We'll start in Denver, Colorado, home of what seems the longest and best IR rivalry outside elite AFL-GAA, involving the Denver Bulldogs and Denver Gaels. Both clubs, faced with the tyranny of distance (the Gaels travel 1,000 miles to Chicago to compete), have for 7 years played IR matches. Despite this the clubs are strong contenders in the NAGAA and the USAFL both winning national titles in recent years, and so in a sense their IR matches could be called the clash of champions.

Ciaran Dwyer, chairman of the Denver Gaels, explains:

"The Denver Gaels GAA club and the Denver Bulldogs Aussie Rules club have many years history of games and friendship.

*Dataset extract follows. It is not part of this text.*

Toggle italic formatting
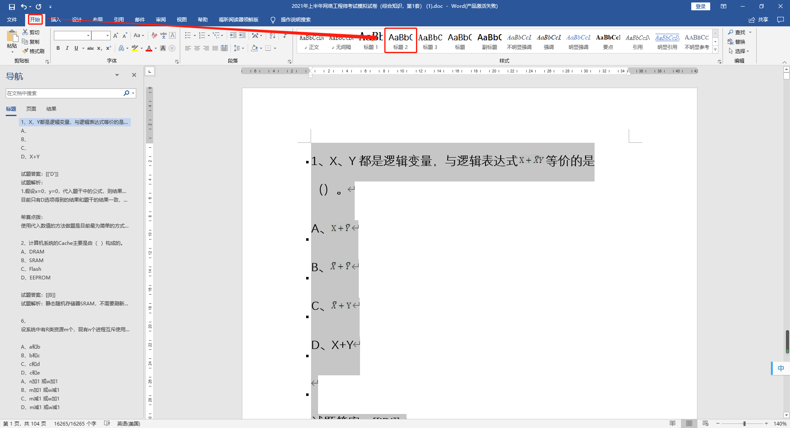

The games are always fiercely contested and closely fought although the Bulldogs have historically had the edge in results and 2004 was the first year that the Gaels came out on top. Until this year the typical game involved the Gaels establishing early leads which would be eroded in the 3rd and 4th quarter when the Bulldogs' superior fitness and strength would come through. 2004 saw the Gaels finish stronger and win the game with just a few points to spare.

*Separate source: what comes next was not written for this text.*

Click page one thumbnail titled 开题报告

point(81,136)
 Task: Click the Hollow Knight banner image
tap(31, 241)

Both clubs have also had players playing for both teams in National Championships. In 2002 Jason O'Connor of the Gaels made the Bulldogs first team and won a National title. 2004 saw the Gaels having the honor of hosting the North American GAA finals in Colorado and Jimbo Baldwin and Bruce Durrell of the Bulldogs both had storming displays for the Gaels in the finals.

So long may the IR games continue and both clubs enjoy the competitive camraderie that surrounds the series of annual games."